当社が目指したいのは、お寿司を売るんだけれども、お寿司以外のサムシングも売ることによって売り上げ増を図りたい。そこが、いまなすべき使命だと思っています。具体的には、家で食べようがお店で食べようが、お客様に「今晩の食事は楽しかった」と思っていただけること。美味しかったという前に、楽しかったと思っていただけることが大事なんです。そういうエンターテインメント性が、従来の小僧寿しには欠けていました。

たとえば、店の窓越しに板前がずらっと並んで、鮮魚の頭を落として三枚に下し、綺麗に洗って1枚1枚、しゃりに乗せて握って…という流れをお客様にお見せする。「いらっしゃい、いらっしゃい」と若い板前が元気な声で招き入れれば、もっと買ってもらえるはず。そういう臨場感、それがエンタメになるんです。要は、商品だけじゃないプラスアルファを加えていくことが大事になってきます。あまりコストをかけないで付加価値をつけ、お客様には物凄く大きな付加価値だと思っていただく。このギャップ、この差が粗利の違いになってくるわけですから。

〔外食産業は目下、総じて厳しい状況を強いられているが、昨年末頃から、小僧寿しでもわずかながら回復の兆しは見えてきたという。たとえば、2月3日の節分の日に売った恵方巻きは、過去最高の売り上げを記録したらしい〕

現在の小僧寿しの店舗(上)と、高級路線を意識した新店舗のイメージパース(下)。

昨年の10月から11月ぐらいは、政権交代前で経済的にも底の時期でした。でも、「みんな財布の紐を締めていて…」と言いますが、当時から5000円とか6000円するレストランも流行っていた一方で、980円で買えるものが売れない。安いものを安くしても売れない。高いものでもお客様が価値があると思えば売れる。こういう極端な方向に行っていたんです。安売りが売りの外食大手がみんな悪くなってきていて、スーパーも悪くなりました。

ところが、コンビニ大手は安売りしてないけれど最高益でしょう。

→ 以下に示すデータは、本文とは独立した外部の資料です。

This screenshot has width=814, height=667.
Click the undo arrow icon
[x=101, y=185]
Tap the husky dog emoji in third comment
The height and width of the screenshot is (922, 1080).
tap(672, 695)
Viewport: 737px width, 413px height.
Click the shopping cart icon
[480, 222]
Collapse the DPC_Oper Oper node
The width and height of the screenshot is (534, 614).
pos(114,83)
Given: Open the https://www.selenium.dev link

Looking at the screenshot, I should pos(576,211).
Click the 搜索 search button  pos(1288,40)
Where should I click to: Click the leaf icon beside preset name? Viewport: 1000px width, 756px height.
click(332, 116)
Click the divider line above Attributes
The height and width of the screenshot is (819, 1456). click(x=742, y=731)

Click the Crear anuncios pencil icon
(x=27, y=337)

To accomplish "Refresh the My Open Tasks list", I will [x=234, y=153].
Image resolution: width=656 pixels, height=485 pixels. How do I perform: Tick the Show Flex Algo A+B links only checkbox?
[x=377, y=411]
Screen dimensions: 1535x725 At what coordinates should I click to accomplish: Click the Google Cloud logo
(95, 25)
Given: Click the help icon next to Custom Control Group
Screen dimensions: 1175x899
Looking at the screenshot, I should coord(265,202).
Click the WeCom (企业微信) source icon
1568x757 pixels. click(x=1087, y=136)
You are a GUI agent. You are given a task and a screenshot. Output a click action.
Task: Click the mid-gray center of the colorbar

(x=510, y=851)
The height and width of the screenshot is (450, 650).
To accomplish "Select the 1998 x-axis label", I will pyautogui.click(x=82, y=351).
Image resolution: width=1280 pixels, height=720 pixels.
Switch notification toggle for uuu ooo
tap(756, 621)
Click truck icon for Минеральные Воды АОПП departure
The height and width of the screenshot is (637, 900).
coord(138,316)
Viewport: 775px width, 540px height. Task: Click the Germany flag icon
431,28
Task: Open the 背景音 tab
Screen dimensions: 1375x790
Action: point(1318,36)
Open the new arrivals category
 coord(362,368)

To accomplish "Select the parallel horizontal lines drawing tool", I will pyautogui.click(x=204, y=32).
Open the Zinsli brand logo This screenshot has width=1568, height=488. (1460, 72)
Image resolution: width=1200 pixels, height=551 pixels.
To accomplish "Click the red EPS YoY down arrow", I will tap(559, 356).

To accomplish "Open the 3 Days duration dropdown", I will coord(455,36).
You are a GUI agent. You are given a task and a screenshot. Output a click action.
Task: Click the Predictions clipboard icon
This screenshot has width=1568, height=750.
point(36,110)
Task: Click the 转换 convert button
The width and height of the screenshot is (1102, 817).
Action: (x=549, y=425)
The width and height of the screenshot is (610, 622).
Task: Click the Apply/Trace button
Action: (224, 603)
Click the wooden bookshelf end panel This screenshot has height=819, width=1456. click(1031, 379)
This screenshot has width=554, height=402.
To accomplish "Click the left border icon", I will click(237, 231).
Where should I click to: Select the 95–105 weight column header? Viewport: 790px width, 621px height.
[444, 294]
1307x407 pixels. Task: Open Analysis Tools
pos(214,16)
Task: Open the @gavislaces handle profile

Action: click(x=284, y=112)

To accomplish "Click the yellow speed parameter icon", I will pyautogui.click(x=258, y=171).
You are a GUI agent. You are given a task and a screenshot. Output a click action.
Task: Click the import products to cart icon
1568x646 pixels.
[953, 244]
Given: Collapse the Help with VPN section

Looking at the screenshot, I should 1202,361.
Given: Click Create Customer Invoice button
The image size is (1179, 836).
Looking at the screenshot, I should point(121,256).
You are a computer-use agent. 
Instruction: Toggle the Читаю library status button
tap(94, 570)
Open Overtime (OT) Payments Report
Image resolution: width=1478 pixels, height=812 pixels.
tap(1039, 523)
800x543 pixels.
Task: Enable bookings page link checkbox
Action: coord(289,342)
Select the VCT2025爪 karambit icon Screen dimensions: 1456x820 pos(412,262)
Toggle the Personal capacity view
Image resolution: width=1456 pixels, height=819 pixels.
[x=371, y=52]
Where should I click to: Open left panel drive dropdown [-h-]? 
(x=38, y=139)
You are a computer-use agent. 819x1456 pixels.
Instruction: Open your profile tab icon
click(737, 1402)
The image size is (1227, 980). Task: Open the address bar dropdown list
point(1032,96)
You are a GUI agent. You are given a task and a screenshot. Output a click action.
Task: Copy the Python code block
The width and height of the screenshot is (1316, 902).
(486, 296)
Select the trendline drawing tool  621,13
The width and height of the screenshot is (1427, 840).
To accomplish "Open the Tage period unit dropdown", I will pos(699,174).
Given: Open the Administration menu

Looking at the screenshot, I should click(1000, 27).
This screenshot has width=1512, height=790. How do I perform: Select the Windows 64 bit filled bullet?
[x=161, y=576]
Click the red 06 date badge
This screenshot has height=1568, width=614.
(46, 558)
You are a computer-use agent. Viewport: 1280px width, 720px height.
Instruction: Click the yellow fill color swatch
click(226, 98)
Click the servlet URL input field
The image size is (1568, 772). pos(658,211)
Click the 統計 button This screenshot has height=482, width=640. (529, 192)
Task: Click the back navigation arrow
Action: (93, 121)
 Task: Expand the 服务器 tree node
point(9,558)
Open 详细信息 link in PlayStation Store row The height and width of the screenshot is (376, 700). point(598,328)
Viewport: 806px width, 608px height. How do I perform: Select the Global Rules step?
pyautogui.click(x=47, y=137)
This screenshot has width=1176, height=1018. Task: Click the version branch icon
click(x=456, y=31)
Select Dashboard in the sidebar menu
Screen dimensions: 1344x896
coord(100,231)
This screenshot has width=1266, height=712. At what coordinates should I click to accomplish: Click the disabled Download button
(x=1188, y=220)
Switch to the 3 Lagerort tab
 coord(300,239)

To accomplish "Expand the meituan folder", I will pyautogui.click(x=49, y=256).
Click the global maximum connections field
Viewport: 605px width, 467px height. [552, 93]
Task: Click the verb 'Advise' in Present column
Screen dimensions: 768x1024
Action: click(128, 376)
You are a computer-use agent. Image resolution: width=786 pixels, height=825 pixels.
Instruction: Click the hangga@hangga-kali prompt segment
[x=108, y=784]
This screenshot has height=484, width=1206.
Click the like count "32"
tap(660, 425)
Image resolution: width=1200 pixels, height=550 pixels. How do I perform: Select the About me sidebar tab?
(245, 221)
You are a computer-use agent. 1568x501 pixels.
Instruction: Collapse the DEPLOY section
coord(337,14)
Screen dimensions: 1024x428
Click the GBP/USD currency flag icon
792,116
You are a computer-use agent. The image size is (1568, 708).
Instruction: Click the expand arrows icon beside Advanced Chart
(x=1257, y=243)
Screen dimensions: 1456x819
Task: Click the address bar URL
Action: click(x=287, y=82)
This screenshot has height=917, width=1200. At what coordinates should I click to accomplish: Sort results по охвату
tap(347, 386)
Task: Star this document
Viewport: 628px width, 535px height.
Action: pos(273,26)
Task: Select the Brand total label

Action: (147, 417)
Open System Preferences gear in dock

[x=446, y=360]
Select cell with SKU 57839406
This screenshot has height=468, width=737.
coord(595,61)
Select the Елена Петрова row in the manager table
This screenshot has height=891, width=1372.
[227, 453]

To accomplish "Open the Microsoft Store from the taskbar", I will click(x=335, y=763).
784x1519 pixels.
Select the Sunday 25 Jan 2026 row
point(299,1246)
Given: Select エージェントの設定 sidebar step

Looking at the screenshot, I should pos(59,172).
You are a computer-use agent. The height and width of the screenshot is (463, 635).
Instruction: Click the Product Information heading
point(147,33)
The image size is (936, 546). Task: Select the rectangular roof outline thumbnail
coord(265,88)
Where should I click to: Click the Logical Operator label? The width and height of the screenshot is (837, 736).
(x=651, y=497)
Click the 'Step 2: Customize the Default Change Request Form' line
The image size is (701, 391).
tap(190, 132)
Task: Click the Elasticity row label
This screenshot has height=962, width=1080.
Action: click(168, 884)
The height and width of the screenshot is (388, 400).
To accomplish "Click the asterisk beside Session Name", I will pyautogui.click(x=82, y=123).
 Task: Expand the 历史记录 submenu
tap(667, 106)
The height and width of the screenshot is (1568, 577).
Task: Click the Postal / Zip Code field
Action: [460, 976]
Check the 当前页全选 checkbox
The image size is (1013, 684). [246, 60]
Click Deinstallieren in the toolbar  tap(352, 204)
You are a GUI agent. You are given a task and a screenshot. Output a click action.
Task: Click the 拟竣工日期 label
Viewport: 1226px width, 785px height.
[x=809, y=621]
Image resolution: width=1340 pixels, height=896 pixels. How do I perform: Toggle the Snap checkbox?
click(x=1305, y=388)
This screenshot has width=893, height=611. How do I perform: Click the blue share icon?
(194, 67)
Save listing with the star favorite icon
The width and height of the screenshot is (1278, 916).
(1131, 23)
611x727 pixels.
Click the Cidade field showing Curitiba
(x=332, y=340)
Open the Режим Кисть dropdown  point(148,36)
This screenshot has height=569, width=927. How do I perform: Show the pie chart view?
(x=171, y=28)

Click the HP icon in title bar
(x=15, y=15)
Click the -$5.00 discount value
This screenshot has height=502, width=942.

レストランも、安さを売りにしていないところほど売り上げを伸ばしています。ですから、小僧寿しも「値引きをすれば売れます、しないと途端に売り上げが落ちます」という状況から脱出して、もう少し上のラインを狙う。値引きはしませんが、小僧寿しの商品を買っていただくと、こんな楽しいことがありますという商品作り・店作りをしないといけないのです。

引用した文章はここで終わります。